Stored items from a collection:
## start

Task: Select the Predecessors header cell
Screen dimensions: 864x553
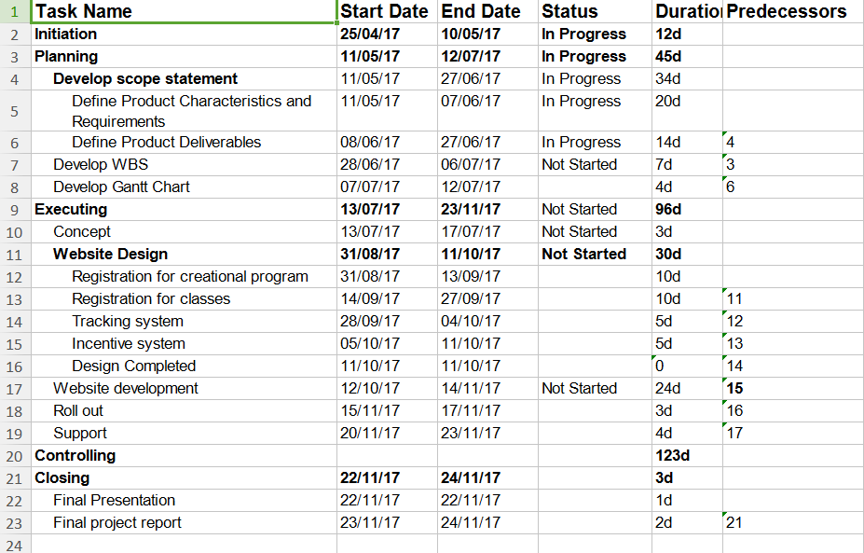Action: pos(793,11)
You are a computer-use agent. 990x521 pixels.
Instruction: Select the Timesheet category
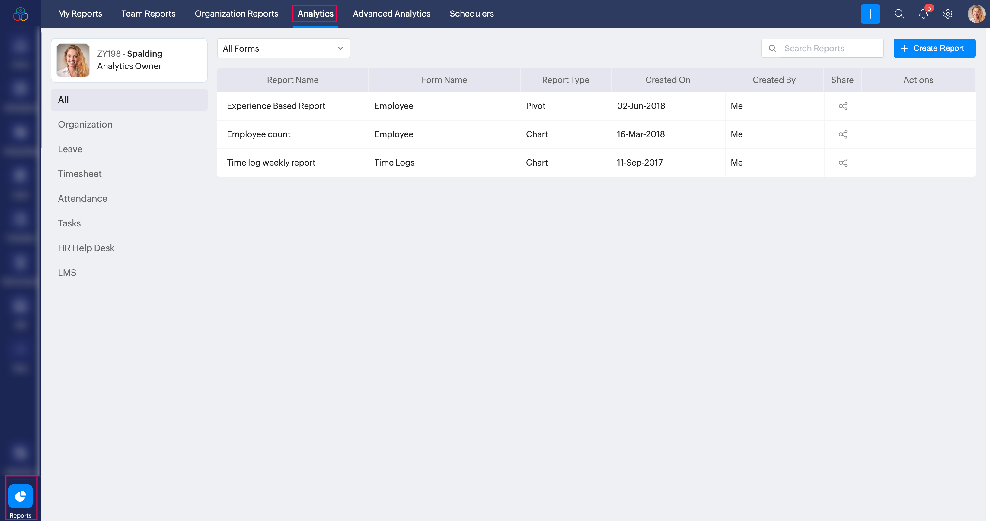pyautogui.click(x=80, y=174)

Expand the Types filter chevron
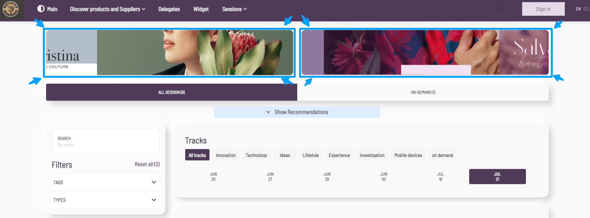click(x=154, y=200)
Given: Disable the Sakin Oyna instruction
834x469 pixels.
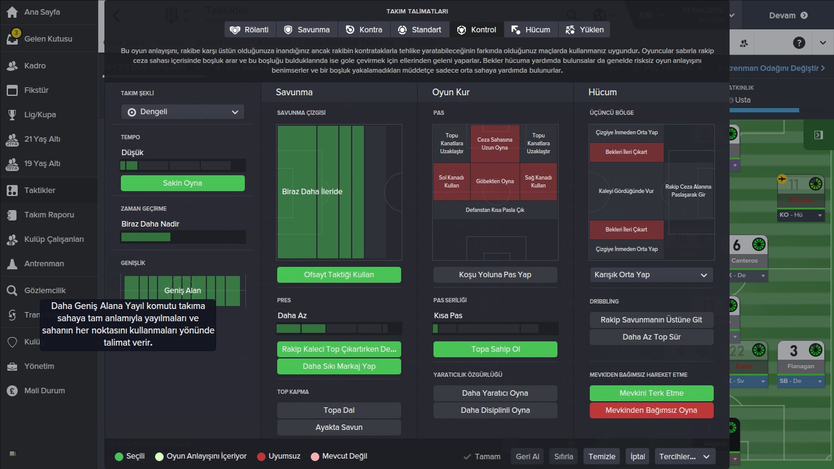Looking at the screenshot, I should (x=183, y=183).
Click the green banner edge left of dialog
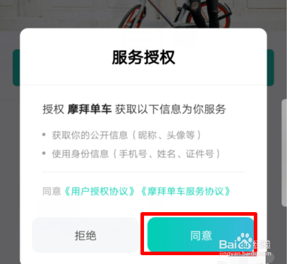Screen dimensions: 288x264 tap(17, 68)
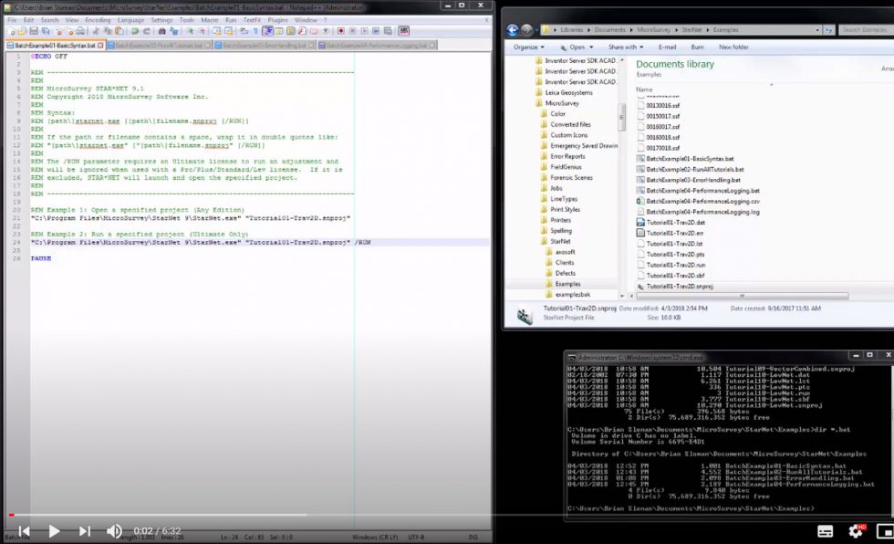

## end

> _Exercise aim_
Revise the listing above so that each "Select" becomes "Choose", leaving everything else unchanged. Omit the pictures from your answer.

> _Correct result_
Task: Choose the Predecessors header cell
Screen dimensions: 864x553
Action: pos(793,11)
You are a computer-use agent. 990x521 pixels.
Instruction: Choose the Timesheet category
pyautogui.click(x=80, y=174)

Expand the Types filter chevron
click(x=154, y=200)
Given: Disable the Sakin Oyna instruction
834x469 pixels.
Looking at the screenshot, I should (x=183, y=183).
Click the green banner edge left of dialog
Screen dimensions: 288x264 tap(17, 68)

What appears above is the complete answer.